Last week, I nearly gave up commentary. I have, over the six years that I have been doing this, threatened to quit commentary many times. At times it can be a tough gig. Writer's block is real. My most productive time when it comes to writing is around 10pm, which is rather inconvenient when I need to get up the next day for work. And sometimes, particularly on some really hard topics, the need to engage with these issues emotionally in order to unpack them in a way with which an audience can identify can take a toll.

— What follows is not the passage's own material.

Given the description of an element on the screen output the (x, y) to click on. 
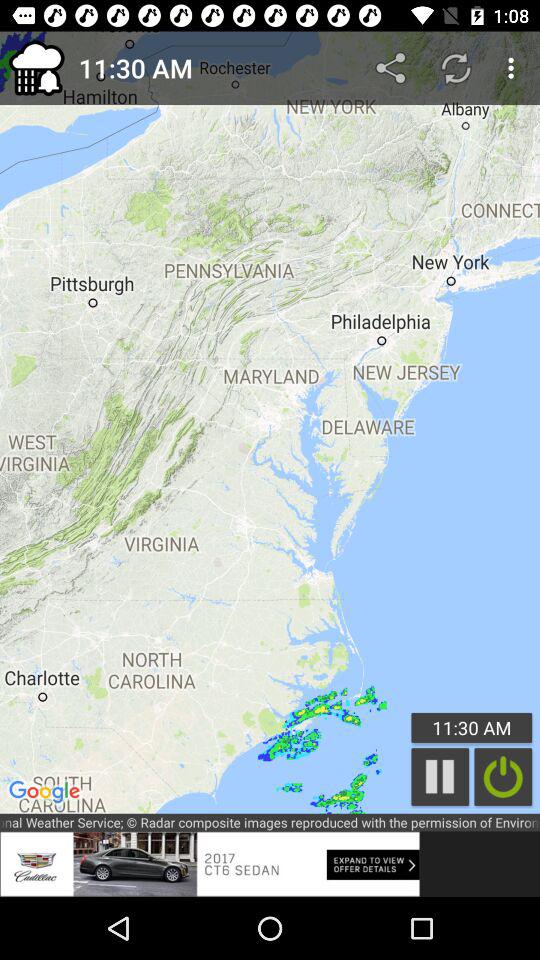
view advertisement (210, 864)
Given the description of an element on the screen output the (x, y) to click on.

But last week, I'd had enough and I took to social media to tell people. In a month where it felt Aboriginal people and other people of colour were continually under attack in this country, the call on Aboriginal commentators to respond to this and therefore convince the public of our humanity reached boiling point. I, and other Aboriginal people I knew, were expressing disillusionment and exhaustion. It was just too much.

In the space of merely four weeks, we had the Liberal Party leadership battle and the pity appointment of Tony Abbott as the 'Envoy for Indigenous Affairs' even though no one asked for him. We had the retrial of the Bowraville children murders dismissed based on a lack of new evidence in the case of one of the three children (though I note the current push to move this to the High Court).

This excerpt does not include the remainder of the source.